<<<<

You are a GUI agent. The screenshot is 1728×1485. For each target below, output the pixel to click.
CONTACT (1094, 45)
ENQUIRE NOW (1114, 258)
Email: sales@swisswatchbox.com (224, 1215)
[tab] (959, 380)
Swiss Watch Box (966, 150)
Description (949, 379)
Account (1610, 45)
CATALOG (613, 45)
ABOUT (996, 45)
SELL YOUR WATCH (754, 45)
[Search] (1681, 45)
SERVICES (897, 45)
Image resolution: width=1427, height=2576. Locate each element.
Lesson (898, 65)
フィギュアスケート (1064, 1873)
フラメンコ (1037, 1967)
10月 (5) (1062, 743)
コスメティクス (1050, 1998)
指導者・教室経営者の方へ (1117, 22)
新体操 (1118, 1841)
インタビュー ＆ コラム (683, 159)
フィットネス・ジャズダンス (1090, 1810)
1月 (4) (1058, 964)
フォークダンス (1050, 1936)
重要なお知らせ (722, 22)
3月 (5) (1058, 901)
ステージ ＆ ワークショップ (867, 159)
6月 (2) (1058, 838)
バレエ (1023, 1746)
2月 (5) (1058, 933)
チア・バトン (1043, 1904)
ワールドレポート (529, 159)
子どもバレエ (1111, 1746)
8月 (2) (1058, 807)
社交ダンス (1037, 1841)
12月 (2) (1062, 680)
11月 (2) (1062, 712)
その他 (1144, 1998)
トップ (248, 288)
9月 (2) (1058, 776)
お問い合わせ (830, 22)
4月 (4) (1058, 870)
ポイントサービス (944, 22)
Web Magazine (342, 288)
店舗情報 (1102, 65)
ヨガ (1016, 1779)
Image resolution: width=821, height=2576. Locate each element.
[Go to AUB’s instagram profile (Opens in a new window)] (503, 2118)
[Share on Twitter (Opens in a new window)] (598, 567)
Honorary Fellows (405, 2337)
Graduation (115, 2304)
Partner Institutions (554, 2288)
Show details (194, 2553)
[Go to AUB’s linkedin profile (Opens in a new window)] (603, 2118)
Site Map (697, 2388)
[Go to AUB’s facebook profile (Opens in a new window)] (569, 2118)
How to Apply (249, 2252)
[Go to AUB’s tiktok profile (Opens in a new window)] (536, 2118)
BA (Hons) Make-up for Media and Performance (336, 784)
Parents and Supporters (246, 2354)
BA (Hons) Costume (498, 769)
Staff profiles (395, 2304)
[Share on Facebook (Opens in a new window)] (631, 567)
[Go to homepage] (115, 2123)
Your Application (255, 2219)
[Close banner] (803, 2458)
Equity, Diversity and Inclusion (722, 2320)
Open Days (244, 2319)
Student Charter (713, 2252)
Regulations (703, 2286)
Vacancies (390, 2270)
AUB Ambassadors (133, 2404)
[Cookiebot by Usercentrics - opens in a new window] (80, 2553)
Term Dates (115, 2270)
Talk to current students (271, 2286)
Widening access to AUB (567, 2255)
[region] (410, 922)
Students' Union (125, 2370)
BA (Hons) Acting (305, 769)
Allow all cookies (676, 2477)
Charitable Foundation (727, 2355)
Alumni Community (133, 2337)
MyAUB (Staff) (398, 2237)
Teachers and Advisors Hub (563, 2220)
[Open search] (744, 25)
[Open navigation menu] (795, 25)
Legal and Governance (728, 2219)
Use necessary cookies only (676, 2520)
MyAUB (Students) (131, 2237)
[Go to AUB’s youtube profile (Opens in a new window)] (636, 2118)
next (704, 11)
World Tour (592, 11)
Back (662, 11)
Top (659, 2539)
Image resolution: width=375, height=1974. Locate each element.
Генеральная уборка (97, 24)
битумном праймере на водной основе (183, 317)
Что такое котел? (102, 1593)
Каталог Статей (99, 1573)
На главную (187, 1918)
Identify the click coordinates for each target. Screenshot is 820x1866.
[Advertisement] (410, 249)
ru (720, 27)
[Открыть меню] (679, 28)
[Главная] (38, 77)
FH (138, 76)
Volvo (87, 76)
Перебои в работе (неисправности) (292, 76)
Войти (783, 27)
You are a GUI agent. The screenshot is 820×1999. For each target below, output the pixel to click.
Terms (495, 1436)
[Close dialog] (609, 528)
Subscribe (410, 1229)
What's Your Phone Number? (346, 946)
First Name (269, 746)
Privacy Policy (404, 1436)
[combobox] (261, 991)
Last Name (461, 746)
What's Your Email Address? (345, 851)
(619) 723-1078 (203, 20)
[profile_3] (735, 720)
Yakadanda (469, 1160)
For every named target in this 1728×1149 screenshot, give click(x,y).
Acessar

>>>>

*PROBLEM DETAILS*
Word for word, every record must be given again.

*RESPONSE TO THIS TASK*
You are a GUI agent. The screenshot is 1728×1485. For each target below, output the pixel to click.
CONTACT (1094, 45)
ENQUIRE NOW (1114, 258)
Email: sales@swisswatchbox.com (224, 1215)
[tab] (959, 380)
Swiss Watch Box (966, 150)
Description (949, 379)
Account (1610, 45)
CATALOG (613, 45)
ABOUT (996, 45)
SELL YOUR WATCH (754, 45)
[Search] (1681, 45)
SERVICES (897, 45)
Image resolution: width=1427, height=2576. Locate each element.
Lesson (898, 65)
フィギュアスケート (1064, 1873)
フラメンコ (1037, 1967)
10月 (5) (1062, 743)
コスメティクス (1050, 1998)
指導者・教室経営者の方へ (1117, 22)
新体操 (1118, 1841)
インタビュー ＆ コラム (683, 159)
フィットネス・ジャズダンス (1090, 1810)
1月 (4) (1058, 964)
フォークダンス (1050, 1936)
重要なお知らせ (722, 22)
3月 (5) (1058, 901)
ステージ ＆ ワークショップ (867, 159)
6月 (2) (1058, 838)
バレエ (1023, 1746)
2月 (5) (1058, 933)
チア・バトン (1043, 1904)
ワールドレポート (529, 159)
子どもバレエ (1111, 1746)
8月 (2) (1058, 807)
社交ダンス (1037, 1841)
12月 (2) (1062, 680)
11月 (2) (1062, 712)
その他 (1144, 1998)
トップ (248, 288)
9月 (2) (1058, 776)
お問い合わせ (830, 22)
4月 (4) (1058, 870)
ポイントサービス (944, 22)
Web Magazine (342, 288)
店舗情報 (1102, 65)
ヨガ (1016, 1779)
Image resolution: width=821, height=2576. Locate each element.
[Go to AUB’s instagram profile (Opens in a new window)] (503, 2118)
[Share on Twitter (Opens in a new window)] (598, 567)
Honorary Fellows (405, 2337)
Graduation (115, 2304)
Partner Institutions (554, 2288)
Show details (194, 2553)
[Go to AUB’s linkedin profile (Opens in a new window)] (603, 2118)
Site Map (697, 2388)
[Go to AUB’s facebook profile (Opens in a new window)] (569, 2118)
How to Apply (249, 2252)
[Go to AUB’s tiktok profile (Opens in a new window)] (536, 2118)
BA (Hons) Make-up for Media and Performance (336, 784)
Parents and Supporters (246, 2354)
BA (Hons) Costume (498, 769)
Staff profiles (395, 2304)
[Share on Facebook (Opens in a new window)] (631, 567)
[Go to homepage] (115, 2123)
Your Application (255, 2219)
[Close banner] (803, 2458)
Equity, Diversity and Inclusion (722, 2320)
Open Days (244, 2319)
Student Charter (713, 2252)
Regulations (703, 2286)
Vacancies (390, 2270)
AUB Ambassadors (133, 2404)
[Cookiebot by Usercentrics - opens in a new window] (80, 2553)
Term Dates (115, 2270)
Talk to current students (271, 2286)
Widening access to AUB (567, 2255)
[region] (410, 922)
Students' Union (125, 2370)
BA (Hons) Acting (305, 769)
Allow all cookies (676, 2477)
Charitable Foundation (727, 2355)
Alumni Community (133, 2337)
MyAUB (Staff) (398, 2237)
Teachers and Advisors Hub (563, 2220)
[Open search] (744, 25)
[Open navigation menu] (795, 25)
Legal and Governance (728, 2219)
Use necessary cookies only (676, 2520)
MyAUB (Students) (131, 2237)
[Go to AUB’s youtube profile (Opens in a new window)] (636, 2118)
next (704, 11)
World Tour (592, 11)
Back (662, 11)
Top (659, 2539)
Image resolution: width=375, height=1974. Locate each element.
Генеральная уборка (97, 24)
битумном праймере на водной основе (183, 317)
Что такое котел? (102, 1593)
Каталог Статей (99, 1573)
На главную (187, 1918)
Identify the click coordinates for each target. Screenshot is 820x1866.
[Advertisement] (410, 249)
ru (720, 27)
[Открыть меню] (679, 28)
[Главная] (38, 77)
FH (138, 76)
Volvo (87, 76)
Перебои в работе (неисправности) (292, 76)
Войти (783, 27)
You are a GUI agent. The screenshot is 820×1999. For each target below, output the pixel to click.
Terms (495, 1436)
[Close dialog] (609, 528)
Subscribe (410, 1229)
What's Your Phone Number? (346, 946)
First Name (269, 746)
Privacy Policy (404, 1436)
[combobox] (261, 991)
Last Name (461, 746)
What's Your Email Address? (345, 851)
(619) 723-1078 (203, 20)
[profile_3] (735, 720)
Yakadanda (469, 1160)
For every named target in this 1728×1149 screenshot, give click(x,y).
Acessar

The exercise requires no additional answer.